Print embellishments are more than just foil. Two companies have digitalized the spot UV-varnishing process and gone even further with textures and raised areas. Scodix, another Israeli company, has enjoyed good success with its digital UV Enhancement presses that deliver high-gloss spot coating onto both offset and digitally-printed stock. The traditional method is screen UV where a stencil needs to be made, clear coat squeegeed on and an intense UV curing tunnel deployed. With Scodix, the spot UV can vary print-to-print and job change-overs are fast and clean. Several Scodix machines are in operation in Australia, including at Print2day’s main offset supplier. A metal foil station was introduced at the drupa exhibition.
MGI is a clever French company also offering stunning spot UV coating effects with its JetVarnish. MGI is 40% owned by Japanese giant Konica Minolta, who have incorporated the JetVarnish into its KM-C B1-size folding carton digital press previewed at drupa.
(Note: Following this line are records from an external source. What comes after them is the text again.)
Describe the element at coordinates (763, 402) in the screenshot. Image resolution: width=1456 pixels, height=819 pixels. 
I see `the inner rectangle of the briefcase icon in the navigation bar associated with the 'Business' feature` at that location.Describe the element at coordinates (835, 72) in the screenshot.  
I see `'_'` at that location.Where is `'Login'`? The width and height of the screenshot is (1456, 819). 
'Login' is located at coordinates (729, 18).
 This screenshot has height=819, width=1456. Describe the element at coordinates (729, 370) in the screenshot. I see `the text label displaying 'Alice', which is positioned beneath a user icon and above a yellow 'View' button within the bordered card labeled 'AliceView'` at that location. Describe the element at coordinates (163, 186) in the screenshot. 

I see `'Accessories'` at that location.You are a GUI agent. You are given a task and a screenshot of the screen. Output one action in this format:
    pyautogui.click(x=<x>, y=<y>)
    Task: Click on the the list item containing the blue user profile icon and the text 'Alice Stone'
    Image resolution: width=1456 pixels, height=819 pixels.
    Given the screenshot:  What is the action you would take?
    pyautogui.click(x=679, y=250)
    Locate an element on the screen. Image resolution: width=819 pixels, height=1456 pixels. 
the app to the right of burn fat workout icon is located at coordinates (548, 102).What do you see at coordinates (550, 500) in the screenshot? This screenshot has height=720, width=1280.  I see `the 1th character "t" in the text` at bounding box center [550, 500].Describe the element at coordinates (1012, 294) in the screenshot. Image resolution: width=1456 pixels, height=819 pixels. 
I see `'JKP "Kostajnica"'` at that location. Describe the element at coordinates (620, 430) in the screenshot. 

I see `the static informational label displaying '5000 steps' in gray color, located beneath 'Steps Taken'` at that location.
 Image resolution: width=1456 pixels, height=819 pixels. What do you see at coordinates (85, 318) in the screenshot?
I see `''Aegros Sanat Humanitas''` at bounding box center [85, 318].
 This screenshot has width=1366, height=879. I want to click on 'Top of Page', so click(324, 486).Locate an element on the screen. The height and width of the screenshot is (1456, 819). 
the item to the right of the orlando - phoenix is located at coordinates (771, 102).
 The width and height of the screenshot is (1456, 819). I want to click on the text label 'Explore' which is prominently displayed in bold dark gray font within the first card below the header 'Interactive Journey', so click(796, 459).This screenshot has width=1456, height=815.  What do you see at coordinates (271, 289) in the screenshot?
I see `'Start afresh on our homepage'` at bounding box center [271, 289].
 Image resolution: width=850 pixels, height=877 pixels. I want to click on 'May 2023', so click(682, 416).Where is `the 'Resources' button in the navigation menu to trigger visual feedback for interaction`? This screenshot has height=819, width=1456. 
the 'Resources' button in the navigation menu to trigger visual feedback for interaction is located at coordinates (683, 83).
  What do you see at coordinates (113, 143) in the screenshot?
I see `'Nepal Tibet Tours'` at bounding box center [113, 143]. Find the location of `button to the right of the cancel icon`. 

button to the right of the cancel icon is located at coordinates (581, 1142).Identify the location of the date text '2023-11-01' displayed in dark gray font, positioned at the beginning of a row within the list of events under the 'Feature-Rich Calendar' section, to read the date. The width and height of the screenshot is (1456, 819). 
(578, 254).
Inline foiling is also possible which means a short-run, variable data box and carton press can take plain board in one end and deliver elaborately printed and embellished cartons out of the other, ready for die-cutting. Maximum sheet size is 760mm x 1060mm; max thickness 1.2mm and speeds of up to 2,200 sheets per hour are achievable.
British manufacturer Autobond is another company now offering inkjet spot UV machines aimed at short-runs – with the added benefit of inline lamination if required.
The world’s leading metal foil producer – Leonard Kurz – has also entered the digital arena with its ‘Digital-Metal’ which takes an entirely different approach. Used with toner digital machines, the area to be foiled in printed, then a foil with carrier film laid over the top. When peeled off, the metal foil adheres to the toner and the sheet is then ready for additional offset or digital printing.
In the label market, HP Indigo has long held pole position in digital production but drupa 2016 saw new entrants with narrow-web presses using inkjet and even toner. Where the HP Indigo technology is extending is at the finishing end, thanks to its partnership with ABG, a UK company making inline finishing for label web presses. ABG’s Digicon 3 series now offers inline die-cutting and kiss-cutting of labels, hot foil application, embossing, a flatbed screen process station and of course reel slitting, stripping and rewinding.
Digital embellishing of print delivers a very professional look and is no longer the sole realm of major companies ordering long runs. Business cars, brochures, catalogues, point-of-sale, presentation manuals and so on can all receive that ‘extra touch’ that adds prestige to a brand, product or service.
Print changing, but still growing
As print explores new horizons in an increasingly internet-centric world, some areas such as pure informational print, phone directories eg, will decline but new areas are rising up for SME businesses to project their image professionally. Catalogues continue to be the preferred browsing and decision-making medium for consumer durable and FMCG categories. An Australian Catalogue Association survey puts catalogues #1 in influencing consumer spending, with 77% of Australians spending on average 29 minutes per week browsing catalogues and brochures.
The drupa 2106 event showed just how much the print industry has transformed – the largest exhibitor was HP and the next few largest included names such as Canon, Konica Minolta, Fuji Xerox, Ricoh, Kodak and Epson – all digital short-run technologies. Even offset industry leader Heidelberg added an all-new B1 inkjet digital press to its range, co-developed with Fujifilm using its Dimatix Samba printheads and inks.
Yes, print is changing but it will always be with us. Worldwide, the printing market will reach USD$980 billion (AUD$1.28 trillion) by 2018 according to a well-respected Anglo-American research organization.
The next giant drupa expo is in 2020 – who knows what new technologies we will have by then to add value to printing: and success for print customers?